#### EXERCISE OBJECTIVE:
Reproduce exactly the entries from the "Given: Show participants panel in call bar" line to the end. Skip all pictures.

#### EXTRACTED MATERIAL:

====

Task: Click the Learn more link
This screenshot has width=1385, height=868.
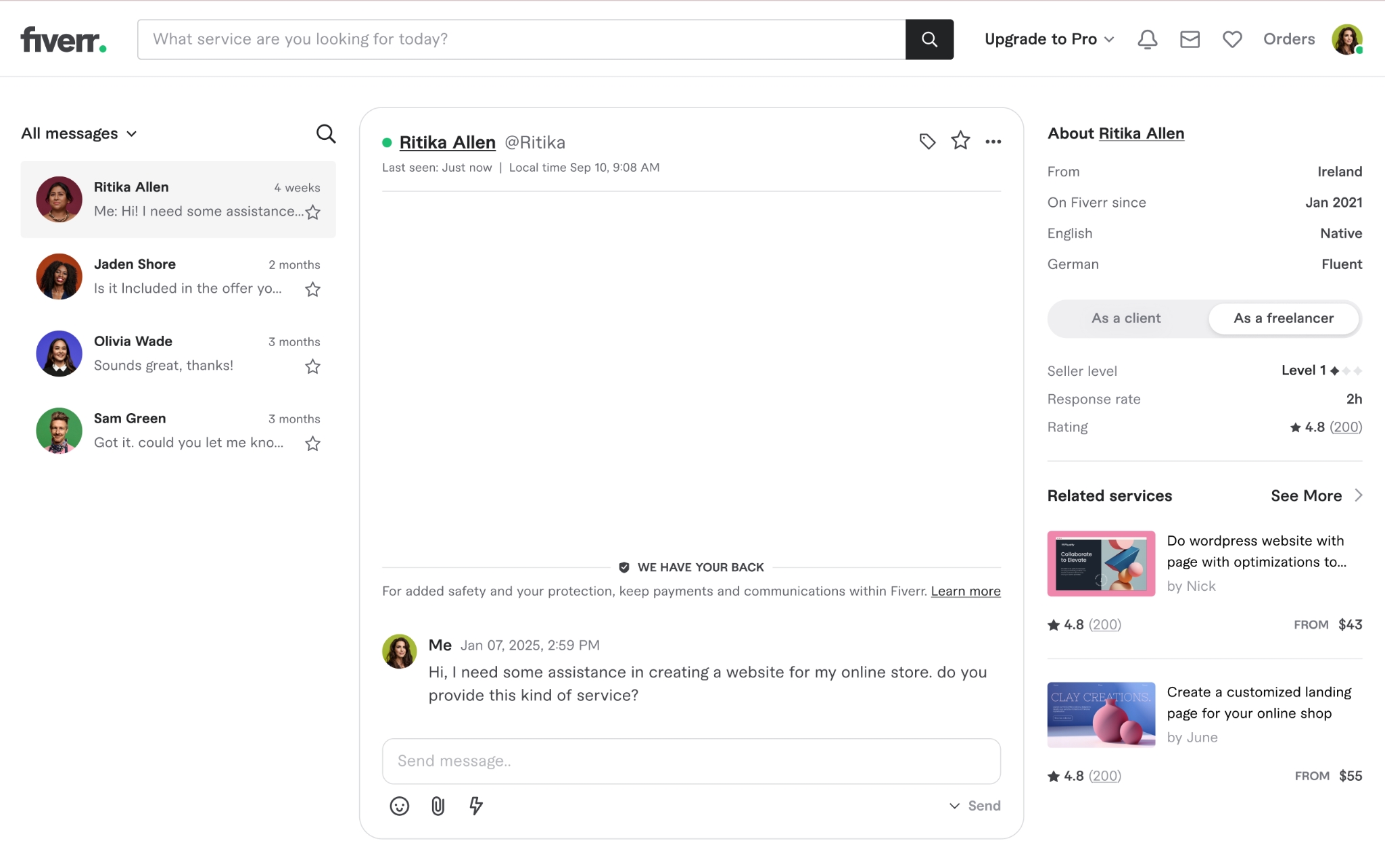Action: [x=965, y=591]
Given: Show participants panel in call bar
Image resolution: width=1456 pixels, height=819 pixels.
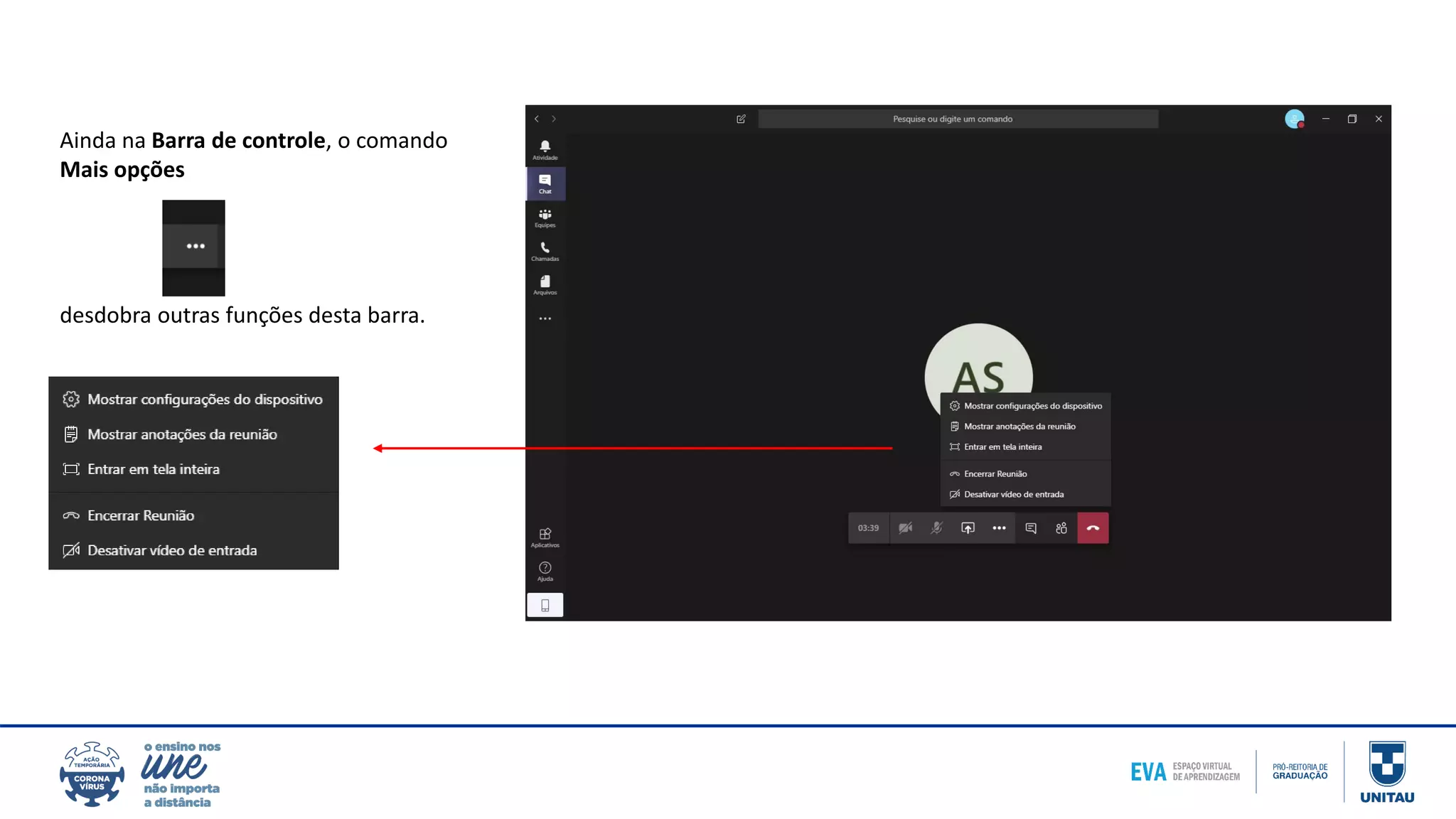Looking at the screenshot, I should tap(1061, 528).
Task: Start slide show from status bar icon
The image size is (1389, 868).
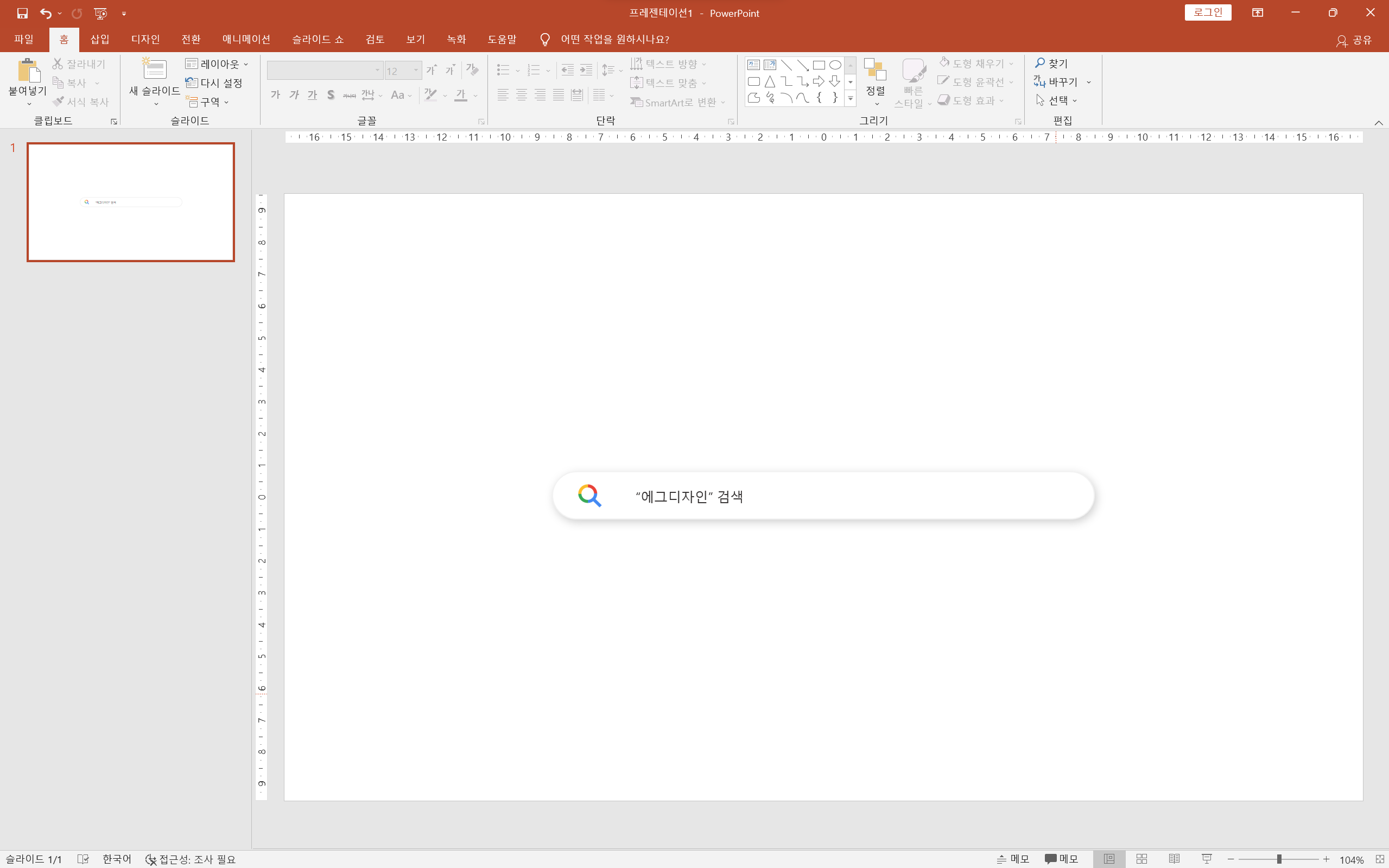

====

#### RESPONSE:
Given: Show participants panel in call bar
Image resolution: width=1456 pixels, height=819 pixels.
Looking at the screenshot, I should tap(1061, 528).
Task: Start slide show from status bar icon
The image size is (1389, 868).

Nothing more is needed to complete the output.